> TASK STATEMENT: Repeat the listing below word for word, minus the pictures.

> EXERCISE INPUT:

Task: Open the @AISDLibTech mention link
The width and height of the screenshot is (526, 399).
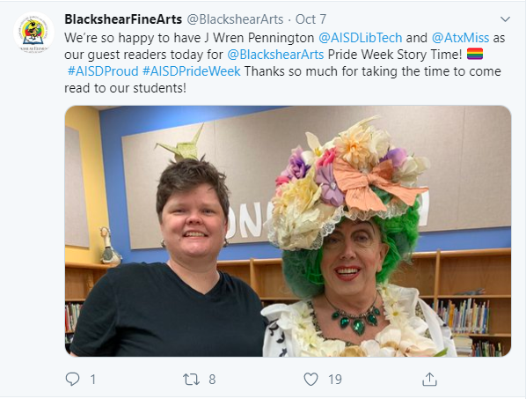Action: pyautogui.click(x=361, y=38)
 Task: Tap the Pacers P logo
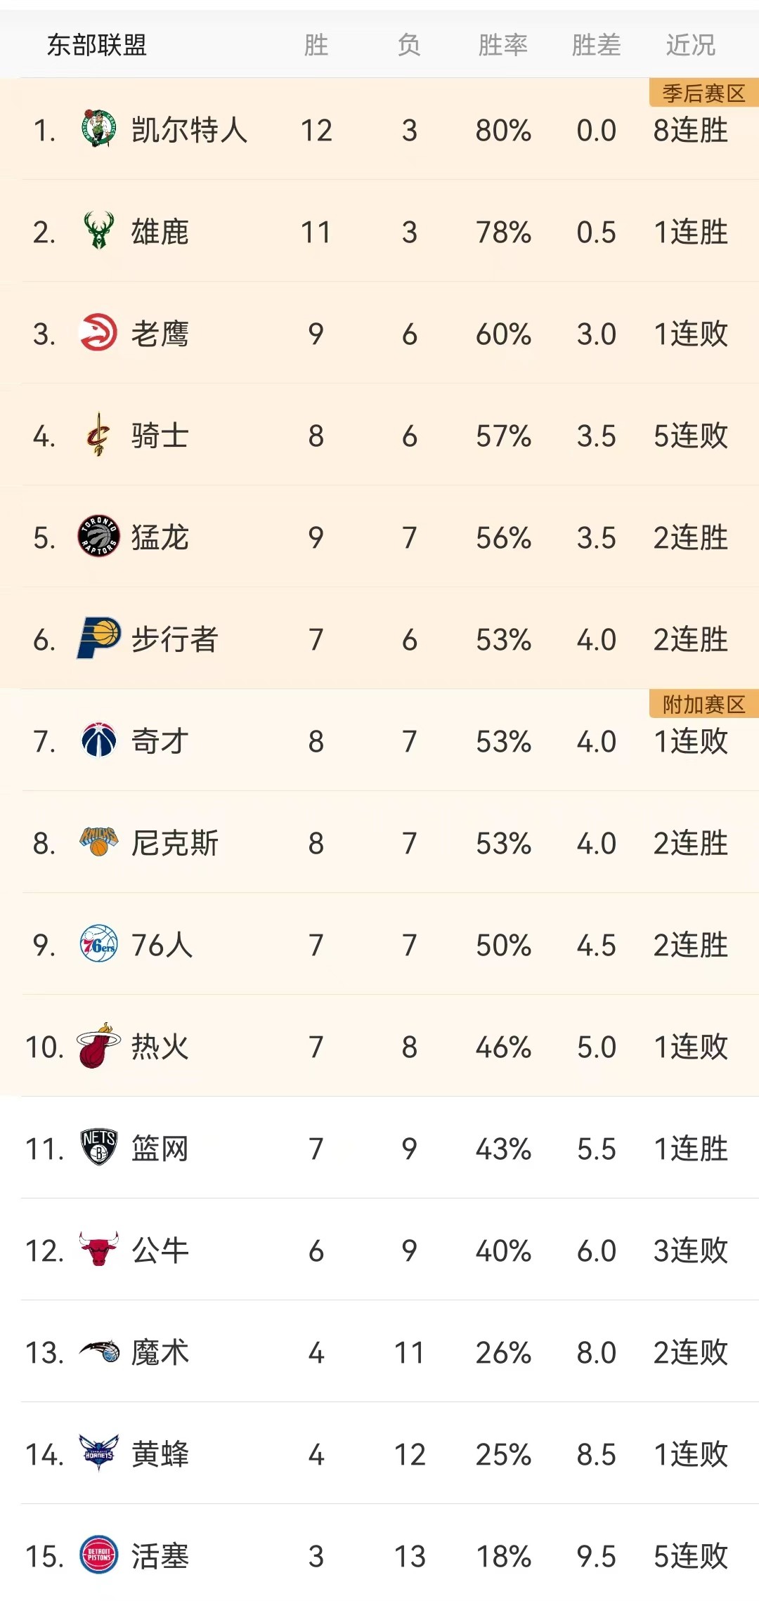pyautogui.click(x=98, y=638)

> WRITTEN RESPONSE:
Task: Open the @AISDLibTech mention link
The width and height of the screenshot is (526, 399).
Action: pyautogui.click(x=361, y=38)
 Task: Tap the Pacers P logo
pyautogui.click(x=98, y=638)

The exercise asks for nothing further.